Download or read book Income Transfers for Families with Children written by Alfred J. Kahn and published by . This book was released on 1983 with total page 376 pages. Available in PDF, EPUB and Kindle. Book excerpt:

Book Fiscal Redistribution and Income Inequality in Latin America

Download or read book Fiscal Redistribution and Income Inequality in Latin America written by Edwin Goni and published by World Bank Publications. This book was released on 2008 with total page 31 pages. Available in PDF, EPUB and Kindle. Book excerpt: Abstract: Income inequality in Latin America ranks among the highest in the world. It can be traced back to the unequal distribution of assets (especially land and education) in the region. But the extent to which asset inequality translates into income inequality depends on the redistributive capacity of the state. This paper documents the performance of Latin American fiscal systems from the perspective of income redistribution using newly-available information on the incidence of taxes and transfers across the region. The findings indicate that: (i) the differences in income inequality before taxes and transfers between Latin America and Western Europe are much more modest than those after taxes and transfers; (ii) the key reason is that, in contrast with industrial countries, in most Latin American countries the fiscal system is of little help in reducing income inequality; and (iii) in countries where fiscal redistribution is significant, it is achieved mostly through transfers rather than taxes. These facts stress the need for fiscal reforms across the region to further the goal of social equity. However, different countries need to place different relative emphasis on raising tax collection, restructuring the tax system, and improving the targeting of expenditures.

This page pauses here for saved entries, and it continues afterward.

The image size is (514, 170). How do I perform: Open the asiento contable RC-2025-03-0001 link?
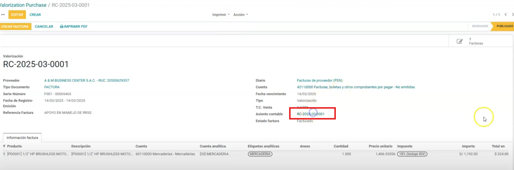pos(310,114)
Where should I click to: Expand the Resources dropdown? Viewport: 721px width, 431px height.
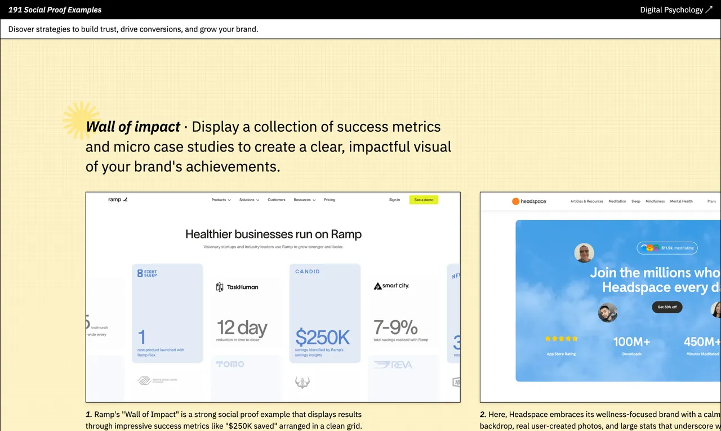304,199
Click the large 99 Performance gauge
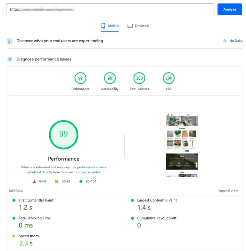This screenshot has height=251, width=246. click(63, 134)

Book Income Transfers and Assets of the Poor

Download or read book Income Transfers and Assets of the Poor written by James P. Ziliak and published by . This book was released on 2001 with total page 44 pages. Available in PDF, EPUB and Kindle. Book excerpt: Contrary to the predictions of the standard life-cycle model, many low lifetime-income households accumulate little wealth relative to their incomes compared to households with high lifetime income. In this paper, I use data from the Panel Study of Income Dynamics and a correlated random-effects Generalized Method of Moments estimator to decompose the rich-poor wealth-to-permanent income gaps into the portions attributable to differences in characteristics such as labor-market earnings, income uncertainty, observed demographics, and the utilization of transfer programs which may have stringent income and liquid-asset tests, and to differences in the estimated coefficients on the respective characteristics. The results suggest that while wealth-to-permanent income ratios are increasing in permanent labor income and income uncertainty, transfer income, with or without asset tests, discourages liquid-asset accumulation. The decompositions indicate that most of the rich-poor wealth gap is attributable to differences in average characteristics and not coefficients. The leading factor driving the liquid wealth-to-permanent income gap between the rich and poor is asset-tested transfer income, while the primary factor driving the net worth-to-permanent income gap is labor-market earnings.

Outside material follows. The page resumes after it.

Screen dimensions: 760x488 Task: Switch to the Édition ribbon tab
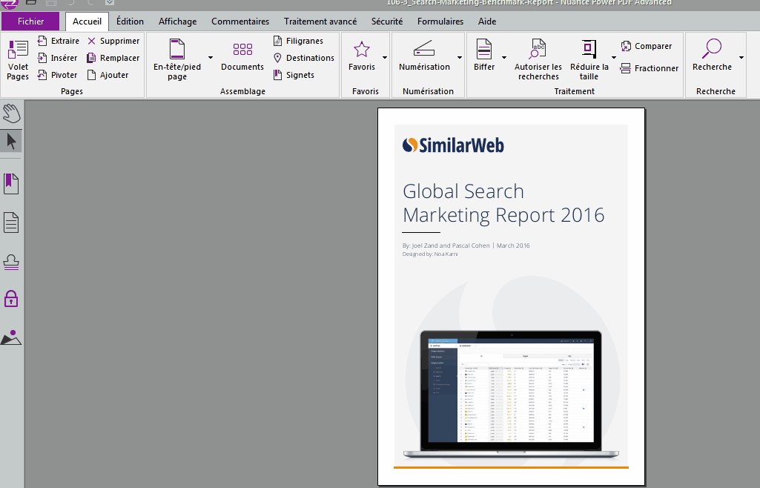pyautogui.click(x=130, y=22)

Book Income Inequality and Government Transfers in Mexico

Download or read book Income Inequality and Government Transfers in Mexico written by Frederic Lambert and published by International Monetary Fund. This book was released on 2019-07-11 with total page 24 pages. Available in PDF, EPUB and Kindle. Book excerpt: We analyze microdata from Mexico's survey on household income and expenditures (ENIGH) to study the evolution of income inequality in Mexico over 2004-16, identify its sources, and investigate how it was affected by government social policy. We find evidence of only a small decline in inequality over this period. The observed decline may be attributed to government transfers, notably targeted cash transfers (Prospera) and non-contributory pensions. In 2016, those two programs accounted for more than two thirds of the reduction in the Gini coefficient due to government transfers. Other transfer programs such as farmland subsidies (Proagro), government scholarships, and non-monetary transfers for medical expenditures have not been as effective.